▶ **WHAT IS REQUIRED**:
Rewrite all of the material below, replacing "Locate an element" with "Find an element" wherever it occurs and leaving everything else unchanged.

(Entries for finding text and elements)
--- Start ---

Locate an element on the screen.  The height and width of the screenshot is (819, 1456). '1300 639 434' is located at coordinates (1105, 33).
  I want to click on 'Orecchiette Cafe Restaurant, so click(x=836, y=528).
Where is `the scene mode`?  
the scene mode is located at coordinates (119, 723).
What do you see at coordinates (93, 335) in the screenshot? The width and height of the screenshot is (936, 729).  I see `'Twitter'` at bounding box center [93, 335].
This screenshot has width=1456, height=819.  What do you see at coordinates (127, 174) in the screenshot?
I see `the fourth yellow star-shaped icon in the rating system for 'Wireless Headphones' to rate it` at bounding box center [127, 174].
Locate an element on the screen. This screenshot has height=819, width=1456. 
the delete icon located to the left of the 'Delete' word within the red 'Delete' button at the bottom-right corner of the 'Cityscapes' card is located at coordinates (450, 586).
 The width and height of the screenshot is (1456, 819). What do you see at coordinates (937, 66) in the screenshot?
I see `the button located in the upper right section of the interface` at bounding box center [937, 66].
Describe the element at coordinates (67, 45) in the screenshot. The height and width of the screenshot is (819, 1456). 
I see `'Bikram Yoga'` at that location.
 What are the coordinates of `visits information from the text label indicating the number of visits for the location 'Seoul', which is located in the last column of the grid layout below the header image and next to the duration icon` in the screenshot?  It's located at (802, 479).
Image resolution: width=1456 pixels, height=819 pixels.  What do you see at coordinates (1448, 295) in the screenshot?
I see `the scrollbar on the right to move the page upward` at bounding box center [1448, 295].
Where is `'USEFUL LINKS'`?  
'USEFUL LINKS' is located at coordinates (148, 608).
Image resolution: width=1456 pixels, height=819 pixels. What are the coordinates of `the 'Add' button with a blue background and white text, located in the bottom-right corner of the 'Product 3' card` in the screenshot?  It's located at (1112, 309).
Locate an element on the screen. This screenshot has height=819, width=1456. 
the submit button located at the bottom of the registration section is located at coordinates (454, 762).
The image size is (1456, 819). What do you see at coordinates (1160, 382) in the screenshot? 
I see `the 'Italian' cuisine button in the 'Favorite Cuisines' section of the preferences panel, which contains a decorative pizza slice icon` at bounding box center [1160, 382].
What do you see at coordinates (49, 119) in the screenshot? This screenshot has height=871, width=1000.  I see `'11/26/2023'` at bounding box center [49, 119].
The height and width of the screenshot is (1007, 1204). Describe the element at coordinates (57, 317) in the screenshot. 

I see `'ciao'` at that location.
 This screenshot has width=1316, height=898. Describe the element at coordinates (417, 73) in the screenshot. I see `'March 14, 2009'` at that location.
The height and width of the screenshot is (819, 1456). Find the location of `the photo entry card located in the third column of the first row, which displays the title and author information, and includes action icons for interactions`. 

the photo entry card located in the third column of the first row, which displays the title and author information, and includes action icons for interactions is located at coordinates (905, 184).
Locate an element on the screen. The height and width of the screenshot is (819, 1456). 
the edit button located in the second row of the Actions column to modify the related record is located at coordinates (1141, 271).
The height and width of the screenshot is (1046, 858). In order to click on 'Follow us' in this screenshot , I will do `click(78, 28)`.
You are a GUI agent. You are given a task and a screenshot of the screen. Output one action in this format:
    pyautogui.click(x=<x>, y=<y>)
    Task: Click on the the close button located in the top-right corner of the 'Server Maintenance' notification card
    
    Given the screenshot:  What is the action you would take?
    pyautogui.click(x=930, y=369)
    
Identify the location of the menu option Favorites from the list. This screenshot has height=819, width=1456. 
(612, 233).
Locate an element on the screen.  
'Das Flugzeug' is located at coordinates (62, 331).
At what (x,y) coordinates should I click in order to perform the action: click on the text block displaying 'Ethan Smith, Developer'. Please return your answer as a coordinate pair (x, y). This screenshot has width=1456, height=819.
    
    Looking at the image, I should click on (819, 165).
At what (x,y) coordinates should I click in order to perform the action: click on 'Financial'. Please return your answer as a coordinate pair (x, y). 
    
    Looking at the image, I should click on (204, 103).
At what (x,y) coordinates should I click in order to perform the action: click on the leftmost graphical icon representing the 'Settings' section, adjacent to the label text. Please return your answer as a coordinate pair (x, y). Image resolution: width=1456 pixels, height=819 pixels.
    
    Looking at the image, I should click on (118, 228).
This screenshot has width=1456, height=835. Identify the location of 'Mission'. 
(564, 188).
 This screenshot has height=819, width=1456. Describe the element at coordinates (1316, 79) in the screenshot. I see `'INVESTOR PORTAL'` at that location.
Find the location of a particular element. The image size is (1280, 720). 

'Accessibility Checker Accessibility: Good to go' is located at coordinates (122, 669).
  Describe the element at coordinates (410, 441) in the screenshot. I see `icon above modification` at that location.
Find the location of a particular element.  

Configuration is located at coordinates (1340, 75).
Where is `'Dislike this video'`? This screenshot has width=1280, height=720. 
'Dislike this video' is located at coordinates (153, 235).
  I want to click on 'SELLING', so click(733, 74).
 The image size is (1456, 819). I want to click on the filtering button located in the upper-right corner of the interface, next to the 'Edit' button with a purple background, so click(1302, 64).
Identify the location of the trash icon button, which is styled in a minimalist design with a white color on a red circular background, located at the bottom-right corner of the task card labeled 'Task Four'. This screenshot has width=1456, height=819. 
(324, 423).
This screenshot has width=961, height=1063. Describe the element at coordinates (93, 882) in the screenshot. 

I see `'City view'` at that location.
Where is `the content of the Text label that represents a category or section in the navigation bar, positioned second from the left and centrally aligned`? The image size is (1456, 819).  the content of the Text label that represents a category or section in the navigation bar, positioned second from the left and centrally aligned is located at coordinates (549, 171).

--- End ---

▶ **TASK ANSWER**:
Find an element on the screen.  The height and width of the screenshot is (819, 1456). '1300 639 434' is located at coordinates (1105, 33).
  I want to click on 'Orecchiette Cafe Restaurant, so click(x=836, y=528).
Where is `the scene mode`?  
the scene mode is located at coordinates (119, 723).
What do you see at coordinates (93, 335) in the screenshot? The width and height of the screenshot is (936, 729).  I see `'Twitter'` at bounding box center [93, 335].
This screenshot has width=1456, height=819.  What do you see at coordinates (127, 174) in the screenshot?
I see `the fourth yellow star-shaped icon in the rating system for 'Wireless Headphones' to rate it` at bounding box center [127, 174].
Find an element on the screen. This screenshot has height=819, width=1456. 
the delete icon located to the left of the 'Delete' word within the red 'Delete' button at the bottom-right corner of the 'Cityscapes' card is located at coordinates (450, 586).
 The width and height of the screenshot is (1456, 819). What do you see at coordinates (937, 66) in the screenshot?
I see `the button located in the upper right section of the interface` at bounding box center [937, 66].
Describe the element at coordinates (67, 45) in the screenshot. The height and width of the screenshot is (819, 1456). 
I see `'Bikram Yoga'` at that location.
 What are the coordinates of `visits information from the text label indicating the number of visits for the location 'Seoul', which is located in the last column of the grid layout below the header image and next to the duration icon` in the screenshot?  It's located at (802, 479).
Image resolution: width=1456 pixels, height=819 pixels.  What do you see at coordinates (1448, 295) in the screenshot?
I see `the scrollbar on the right to move the page upward` at bounding box center [1448, 295].
Where is `'USEFUL LINKS'`?  
'USEFUL LINKS' is located at coordinates (148, 608).
Image resolution: width=1456 pixels, height=819 pixels. What are the coordinates of `the 'Add' button with a blue background and white text, located in the bottom-right corner of the 'Product 3' card` in the screenshot?  It's located at (1112, 309).
Find an element on the screen. This screenshot has height=819, width=1456. 
the submit button located at the bottom of the registration section is located at coordinates (454, 762).
The image size is (1456, 819). What do you see at coordinates (1160, 382) in the screenshot? 
I see `the 'Italian' cuisine button in the 'Favorite Cuisines' section of the preferences panel, which contains a decorative pizza slice icon` at bounding box center [1160, 382].
What do you see at coordinates (49, 119) in the screenshot? This screenshot has height=871, width=1000.  I see `'11/26/2023'` at bounding box center [49, 119].
The height and width of the screenshot is (1007, 1204). Describe the element at coordinates (57, 317) in the screenshot. 

I see `'ciao'` at that location.
 This screenshot has width=1316, height=898. Describe the element at coordinates (417, 73) in the screenshot. I see `'March 14, 2009'` at that location.
The height and width of the screenshot is (819, 1456). Find the location of `the photo entry card located in the third column of the first row, which displays the title and author information, and includes action icons for interactions`. 

the photo entry card located in the third column of the first row, which displays the title and author information, and includes action icons for interactions is located at coordinates (905, 184).
Find an element on the screen. The height and width of the screenshot is (819, 1456). 
the edit button located in the second row of the Actions column to modify the related record is located at coordinates (1141, 271).
The height and width of the screenshot is (1046, 858). In order to click on 'Follow us' in this screenshot , I will do `click(78, 28)`.
You are a GUI agent. You are given a task and a screenshot of the screen. Output one action in this format:
    pyautogui.click(x=<x>, y=<y>)
    Task: Click on the the close button located in the top-right corner of the 'Server Maintenance' notification card
    
    Given the screenshot:  What is the action you would take?
    pyautogui.click(x=930, y=369)
    
Identify the location of the menu option Favorites from the list. This screenshot has height=819, width=1456. 
(612, 233).
Find an element on the screen.  
'Das Flugzeug' is located at coordinates (62, 331).
At what (x,y) coordinates should I click in order to perform the action: click on the text block displaying 'Ethan Smith, Developer'. Please return your answer as a coordinate pair (x, y). This screenshot has width=1456, height=819.
    
    Looking at the image, I should click on (819, 165).
At what (x,y) coordinates should I click in order to perform the action: click on 'Financial'. Please return your answer as a coordinate pair (x, y). 
    
    Looking at the image, I should click on (204, 103).
At what (x,y) coordinates should I click in order to perform the action: click on the leftmost graphical icon representing the 'Settings' section, adjacent to the label text. Please return your answer as a coordinate pair (x, y). Image resolution: width=1456 pixels, height=819 pixels.
    
    Looking at the image, I should click on (118, 228).
This screenshot has width=1456, height=835. Identify the location of 'Mission'. 
(564, 188).
 This screenshot has height=819, width=1456. Describe the element at coordinates (1316, 79) in the screenshot. I see `'INVESTOR PORTAL'` at that location.
Find the location of a particular element. The image size is (1280, 720). 

'Accessibility Checker Accessibility: Good to go' is located at coordinates (122, 669).
  Describe the element at coordinates (410, 441) in the screenshot. I see `icon above modification` at that location.
Find the location of a particular element.  

Configuration is located at coordinates (1340, 75).
Where is `'Dislike this video'`? This screenshot has width=1280, height=720. 
'Dislike this video' is located at coordinates (153, 235).
  I want to click on 'SELLING', so click(733, 74).
 The image size is (1456, 819). I want to click on the filtering button located in the upper-right corner of the interface, next to the 'Edit' button with a purple background, so click(1302, 64).
Identify the location of the trash icon button, which is styled in a minimalist design with a white color on a red circular background, located at the bottom-right corner of the task card labeled 'Task Four'. This screenshot has width=1456, height=819. 
(324, 423).
This screenshot has width=961, height=1063. Describe the element at coordinates (93, 882) in the screenshot. 

I see `'City view'` at that location.
Where is `the content of the Text label that represents a category or section in the navigation bar, positioned second from the left and centrally aligned`? The image size is (1456, 819).  the content of the Text label that represents a category or section in the navigation bar, positioned second from the left and centrally aligned is located at coordinates (549, 171).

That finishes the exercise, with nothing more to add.